Step 3: run one text workspace
The simplest starting points are:
If you can complete:
- left-side optimization
- right-side testing
- one evaluation
then your minimum setup is already good enough.
Step 4: add more models only when needed
Add a second text model only if you want comparison. Add an image model only if you are entering image workspaces.
Three common connection patterns
1. Public model platforms
Examples:
- OpenAI
- Gemini
- DeepSeek
- SiliconFlow
In most cases you only need:
- choose the provider
- paste the API key
- select the model
- run connection testing
Some providers have provider-specific request details:
- OpenAI-compatible text models may use either Chat Completions or Responses request style, depending on the configured provider and model capability.
- DeepSeek configurations can expose thinking or reasoning parameters in advanced settings.
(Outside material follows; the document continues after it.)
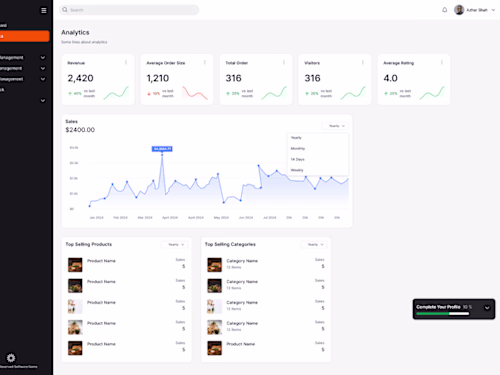Click the Total Order card kebab menu
This screenshot has width=500, height=375.
click(x=284, y=63)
If output behavior looks different from what you expect, check whether those parameters are enabled.
2. Ollama
If you run Ollama locally, use the built-in Ollama provider.
Typical behavior:
- default endpoint:
http://localhost:11434/v1 - API key often not required
- model list can refresh from your installed local models
3. Custom
If your service is OpenAI-compatible, use Custom.
Typical cases:
- LM Studio
- internal company gateway
- self-hosted OpenAI-compatible service
- any service that needs a custom base URL
Example:
Provider: Custom
Base URL: https://your-api.example.com/v1
Model: your-model-name
API Key: fill based on your service
If connection fails, then check deployment and environment
Web / hosted version
The browser sends requests directly to your model service, so you may hit:
- CORS
- mixed content when HTTPS pages call local HTTP endpoints
Desktop app
Usually better for:
- Ollama
- LM Studio
- local network services
- internal APIs
- custom gateways with browser restrictions
Docker
Docker packages the web UI and MCP together, but the page still runs in the browser, so browser restrictions still matter.
Related pages:
Supported text providers
The current codebase currently includes:
- OpenAI
- Gemini
- Anthropic
- DeepSeek
- SiliconFlow
- Zhipu AI
- DashScope
- OpenRouter
- ModelScope
- MiniMax
- Ollama
- Custom (OpenAI-compatible endpoints)
What the model manager can do
In addition to add / edit / delete, the text-side manager supports:
- connection testing
- cloning configs
- refreshing model lists
- advanced parameters
- provider-specific API-key links for some providers
The image-side manager supports:
- add / edit / clone / delete
- enable / disable
- connection testing
- preview test image
- provider / model / capability tags
Built-in image presets may expose capability differences between model versions. For example, Seedream 4.5 supports multi-image scenarios, while Seedream 5.0 Lite has its own default settings. Prefer checking the capability tags in the model manager instead of assuming from the model name alone.
There is also a function-model area for image recognition.
If you want image extraction, reference-image replication, or style learning, do not stop at text and image generation models. Make sure the image recognition model is configured too.
How to tell whether setup is already good enough
You can stop tuning model setup for now if all three are true:
- at least one text model passes connection testing
- you can produce one real result in a text workspace
- you can run one evaluation on that result
Where configuration is stored
- web / hosted version: current browser storage
- desktop app: local application data
- extension: extension-local storage
If you need backup or migration, use Data Management.
Common questions
Connection test passes, but real runs still fail
Common reasons:
- quota or billing limits
- wrong model name
- browser-side CORS / mixed-content blocking
- left-side model and right-side model are not what you thought they were
Do I need many models on day one?
No. In most cases:
- one text model is enough for text workspaces
- add a second text model only for comparison
- add image models only for image workspaces
I configured a model, but the app still won’t run
Check these first:
- did connection testing actually succeed?
- is this a text model when the page expects text?
- are you in a browser trying to call a local HTTP endpoint?
- does this workspace also need an image model or additional inputs?